Because of the bunching of values, the default view can be difficult to read. It is possible to zoom in on part of the visualization to see what’s happening, and to hover over data points to read the labels. Here is a clearer (static image) that labels languages:

Correspondence Analysis of 8 CFPs for 2012

This seems already fairly plausible: Spanish and Italian are very close neighbours, Japanese is a clear outlier, English is somehwere between the romance languages and German (which is pushed out close to being an outlier). We were intrigued by the proximity of Norwegian and Hungarian, especially since they actually cluster closer to the romance languages than English. One possible interpretation is that they use a lot of English words in the translation.

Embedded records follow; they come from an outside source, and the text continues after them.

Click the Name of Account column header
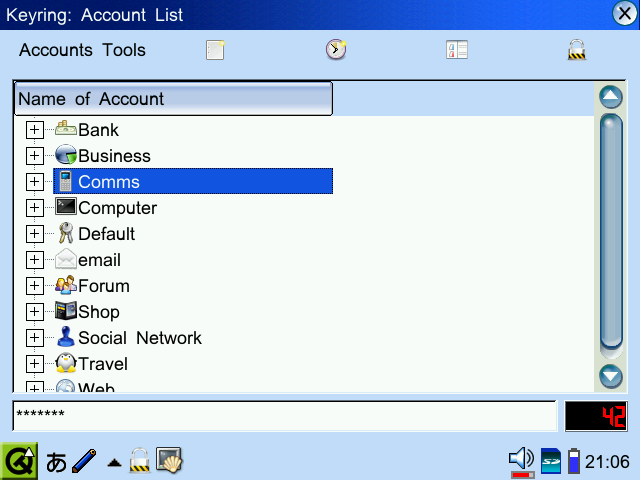The height and width of the screenshot is (480, 640). (172, 99)
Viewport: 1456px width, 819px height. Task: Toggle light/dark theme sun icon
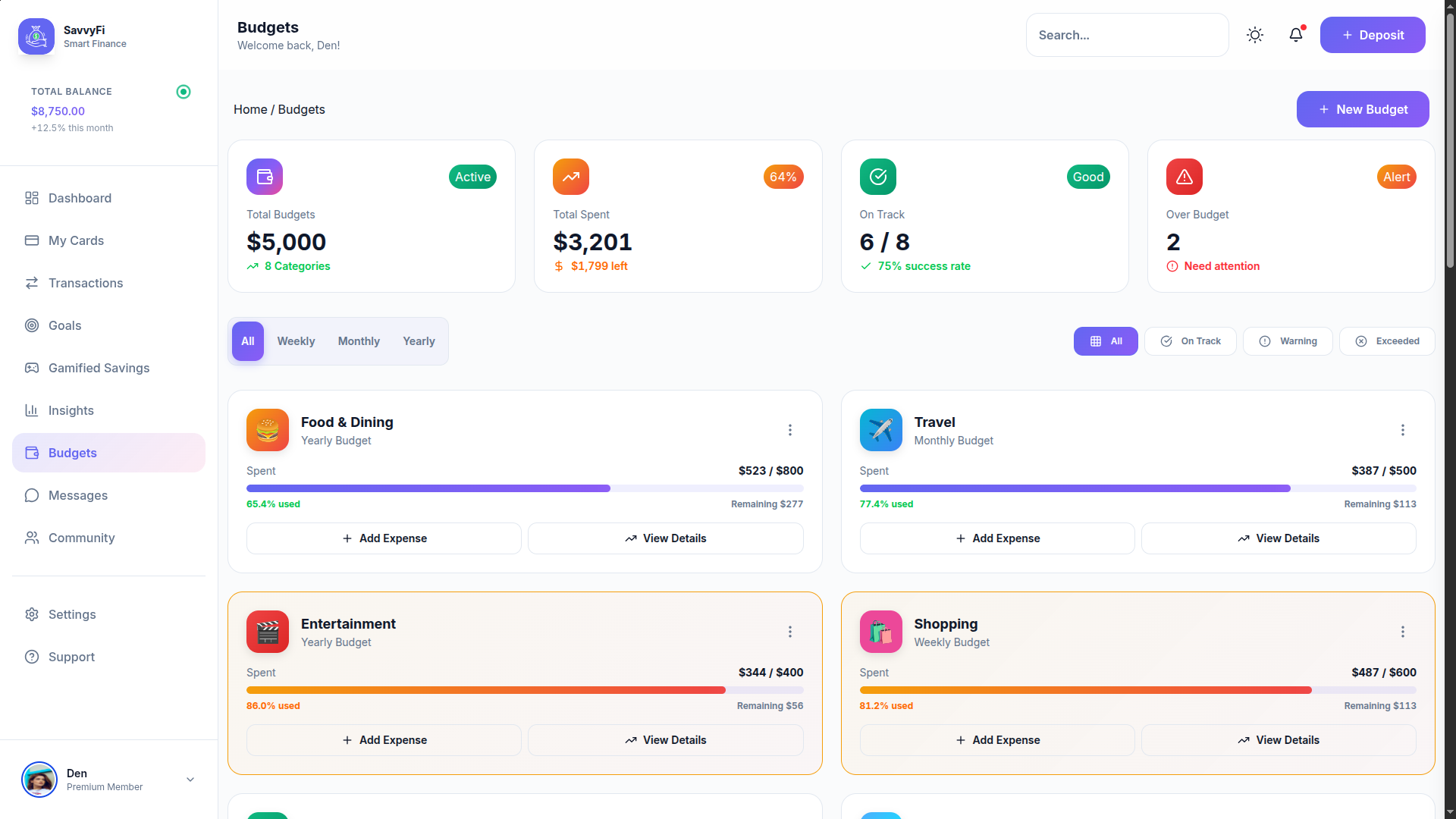1255,35
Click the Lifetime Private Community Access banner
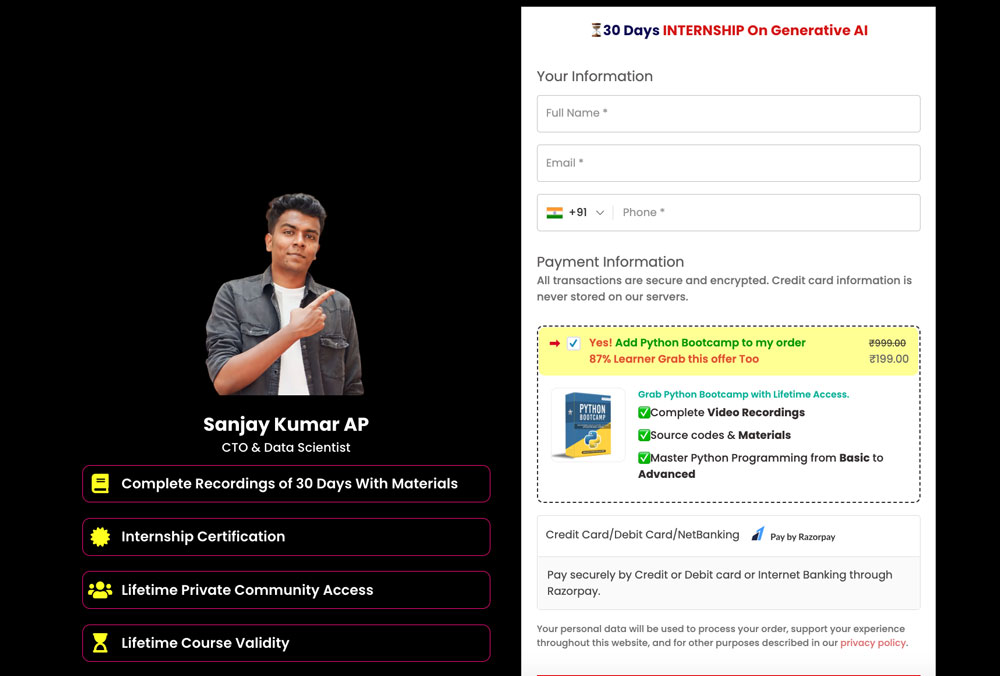 coord(286,590)
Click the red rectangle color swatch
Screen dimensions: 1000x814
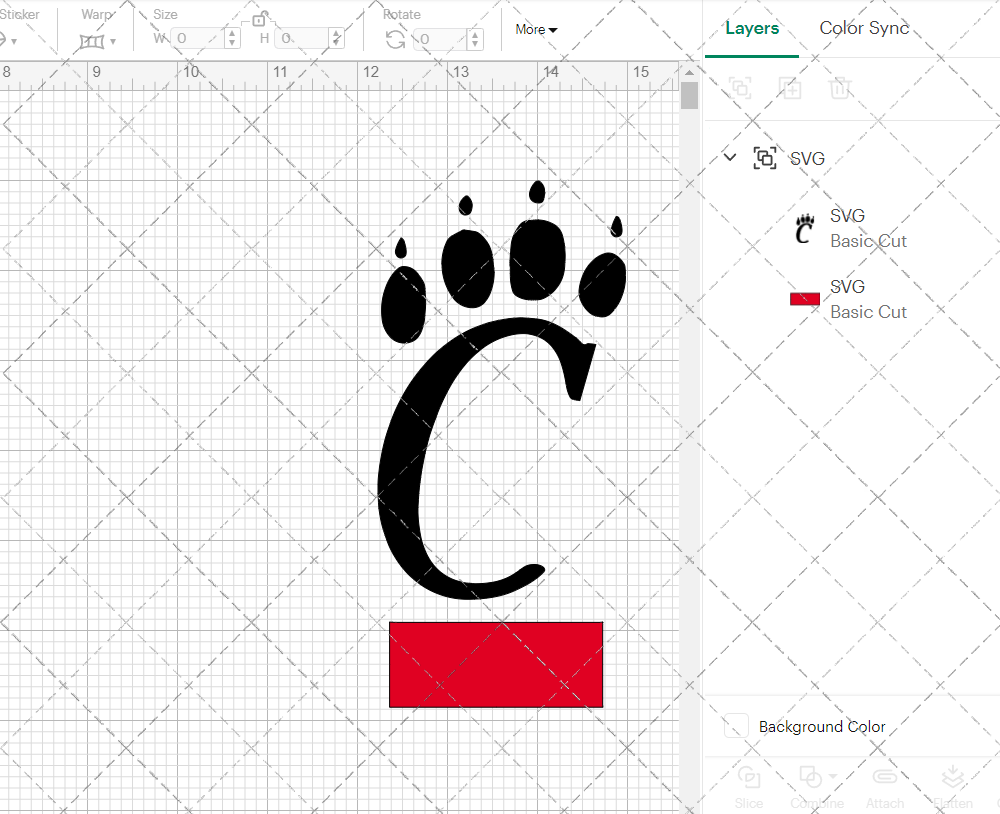[x=804, y=298]
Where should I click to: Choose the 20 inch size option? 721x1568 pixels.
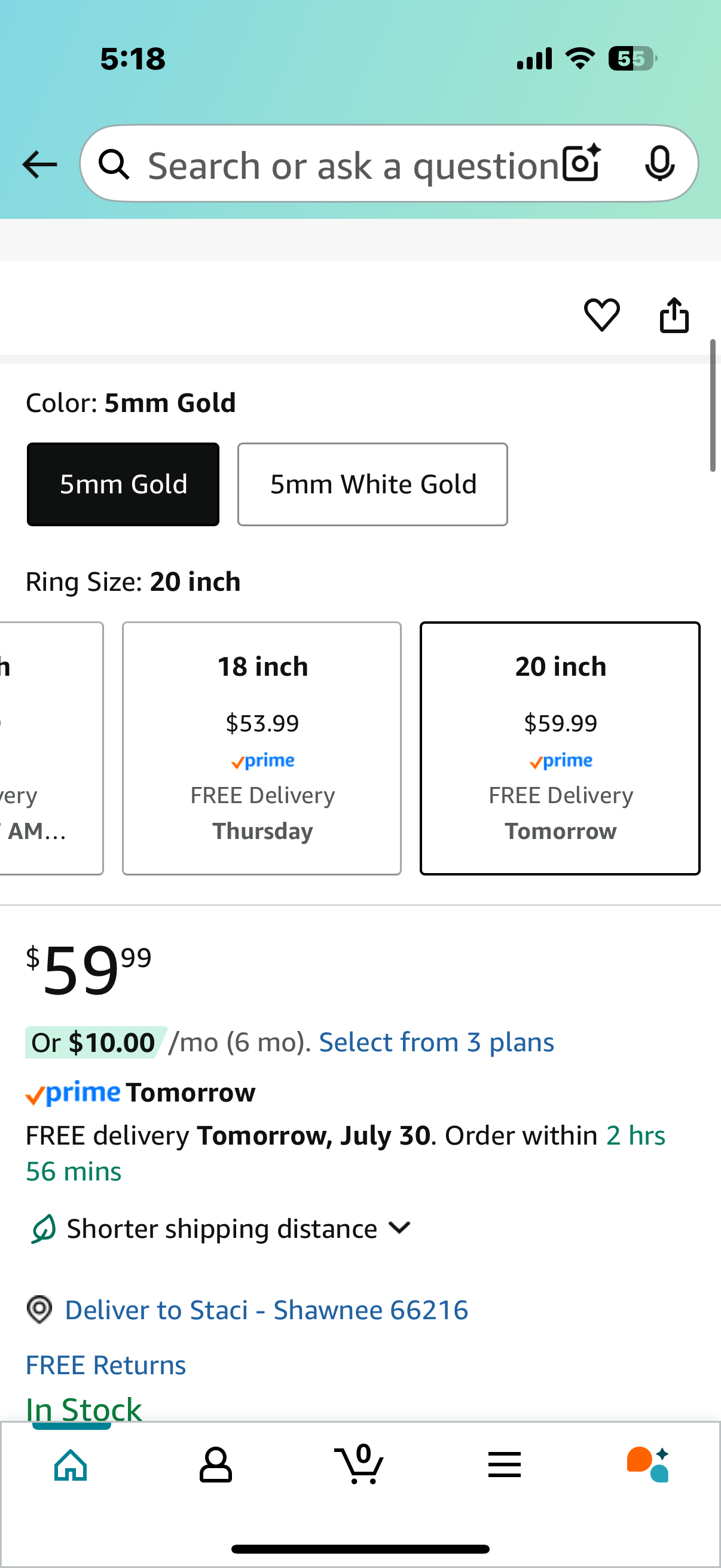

We thought it might be interesting to generate a similar graph but without function words for all languages (try to remove articles, prepositions, etc). Although Voyant allows us to load such a stopword list for individual languages, there does not currently exist a combined list for all of these languages, so we created one: http://www.dh2012.uni-hamburg.de/wp-content/uploads/2011/11/stop.all_.txt

We can now look at the interface with the stopword list included,  which allows us to compare the two graphs:

CFPs without stopwords

CFPs with stopwords

These are difficult to read at smaller scale, but one can click on the images to see them in more detail. One thing that has happened is that Spanish is now an outlier (in the botttom left-hand corner), while almost all of the other languages except Japanese are bunching together. Again, this is not as surprising given that all CFPs share some English, including for terms like Digital Humanities Conference. The Spanish outlier is a  bit of a mystery, but led us to realize that our quick-and-dirty stopword list compilation needed more work – some words like “y” were not included.

In the spirit of mini-experiments, we will leave this as-is for now, though it would undoubtedly be worth experimenting with better stopword lists for each language. In the meantime, experiment for yourself!